# Lab 2: Generative Adversarial Networks

In this lab, we will explore the generative power of GANs and the meaning of the random input we give to the generator. The lab is divided into four experiments:

<ol>
<li> Train and test a GAN </li>
<li> Explore the 'latent variable space' </li>
<li> Arithmetic with latent variables </li>
<li> Using InfoGAN architecture to give meaning to latent variables </li>
</ol>

## 1. Train and test a GAN

First, let us try to train a GAN using some training images and observe the images generated by the generator. 

### Loading the dataset

For this experiment, we are using MNIST dataset. To load the dataset, we will use the  <a href=https://github.com/pytorch/vision/tree/master/torchvision>torchvision</a> package. Notice that we are transforming the images to 64x64, because that is what is required by the network.

In [None]:
import torch
import torchvision
import torchvision.transforms as transforms
import matplotlib.pyplot as plt
import numpy as np

transform = transforms.Compose(
    [transforms.Scale(64),
     transforms.CenterCrop(64),
        transforms.ToTensor(),
     transforms.Normalize((0,), (1,))])
trainset = torchvision.datasets.MNIST(root='../data/lab2', train=True,
                                        download=False, transform=transform)
trainloader = torch.utils.data.DataLoader(trainset, batch_size=4,
                                          shuffle=True, num_workers=2)
classes = ('0','1','2','3','4','5','6','7','8','9')

MNIST dataset is a dataset of handwritten digits. We will train a network that can generate handwritten digits similar to MNIST dataset. Here are some functions that will help us to see the images: Let us see the kind of images in MNIST:

In [None]:
%matplotlib inline

def imshow(img):
    npimg = img.numpy()
    plt.imshow(np.transpose(npimg, (1, 2, 0)))
    
def imshow_array(img):
    plt.imshow(np.transpose(img, (1,2,0)))

Let us use those functions to explore the MNIST dataset. We will display some random images and their classes:

In [None]:
# get some random training images
dataiter = iter(trainloader)
images, labels = dataiter.next()

imshow(torchvision.utils.make_grid(images))

print(labels)

### Define the Generator network

A generative adversarial network consists of a generator network, which generates images and a discriminator network, which determines if the generated image is real(from the database) or fake(generated).

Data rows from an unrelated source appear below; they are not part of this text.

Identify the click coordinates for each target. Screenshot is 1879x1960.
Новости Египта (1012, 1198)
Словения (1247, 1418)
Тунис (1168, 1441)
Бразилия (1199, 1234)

The job of the generator is to fool the discriminator into thinking the generated images are the real ones. It does this by bringing the generated images close to the images in the dataset.

We will use the DCGAN architecture from <a href=https://github.com/pytorch/examples/blob/master/dcgan/main.py>here</a>.

Let us define some parameters and initialize the weights:

In [None]:
import os
import random
import torch
import torch.nn as nn
import torch.nn.parallel
import torch.backends.cudnn as cudnn
import torch.optim as optim
import torch.utils.data
import torchvision.datasets as dset
import torchvision.transforms as transforms
import torchvision.utils as vutils
from torch.autograd import Variable
from collections import namedtuple

# let us define some parameters
workers = 2
batchSize=4
imageSize=28 #height/width of image
nz=10
ngf = 64
ndf=64
niter=1 #number of epochs
lr=0.0002 #learning rate
beta1=0.5 #beta1 for adam
cuda=True
ngpu=1 #number of gpus to use
outf = './output'
manualSeed = 67
nc = 1 #number of channels

# custom weights initialization called on netG and netD
def weights_init(m):
    classname = m.__class__.__name__
    if classname.find('Conv') != -1:
        m.weight.data.normal_(0.0, 0.02)
    elif classname.find('BatchNorm') != -1:
        m.weight.data.normal_(1.0, 0.02)
        m.bias.data.fill_(0)

print(netG)

Here, we define the generator network:

In [None]:
class _netG(nn.Module):
    def __init__(self, ngpu):
        super(_netG, self).__init__()
        self.ngpu = ngpu
        self.main = nn.Sequential(
            # input is Z, going into a convolution
             nn.ConvTranspose2d(     nz, ngf * 8, 4, 1, 0, bias=False),
            nn.BatchNorm2d(ngf * 8),
            nn.ReLU(True),
            # state size. (ngf*8) x 4 x 4
            nn.ConvTranspose2d(ngf * 8, ngf * 4, 4, 2, 1, bias=False),
            nn.BatchNorm2d(ngf * 4),
            nn.ReLU(True),
            # state size. (ngf*4) x 8 x 8
            nn.ConvTranspose2d(ngf * 4, ngf * 2, 4, 2, 1, bias=False),
            nn.BatchNorm2d(ngf * 2),
            nn.ReLU(True),
            # state size. (ngf*2) x 16 x 16
            nn.ConvTranspose2d(ngf * 2,     ngf, 4, 2, 1, bias=False),
            nn.BatchNorm2d(ngf),
            nn.ReLU(True),
            # state size. (ngf) x 32 x 32
            nn.ConvTranspose2d(    ngf,      nc, 4, 2, 1, bias=False),
            nn.Tanh()
            # state size. (nc) x 64 x 64
        )

    def forward(self, input):
        output = self.main(input)
        return output

Initialize the generator network:

In [None]:
netG = _netG(ngpu)
netG.apply(weights_init)

Let us see what sort of images are generated by netG

In [None]:
nbatchSize = 64
noise = torch.FloatTensor(nbatchSize, nz,1,1)
noise.normal_(0,1)
noise = Variable(noise)
#noise = noise.cuda()
output = netG.forward(input=noise)
print(output.size())

output = output.cpu()
output = output.data
output = torchvision.utils.make_grid(output)
output = output.permute(1,2,0)
plt.imshow(output.numpy())

The images generated are random, as the generator is not trained.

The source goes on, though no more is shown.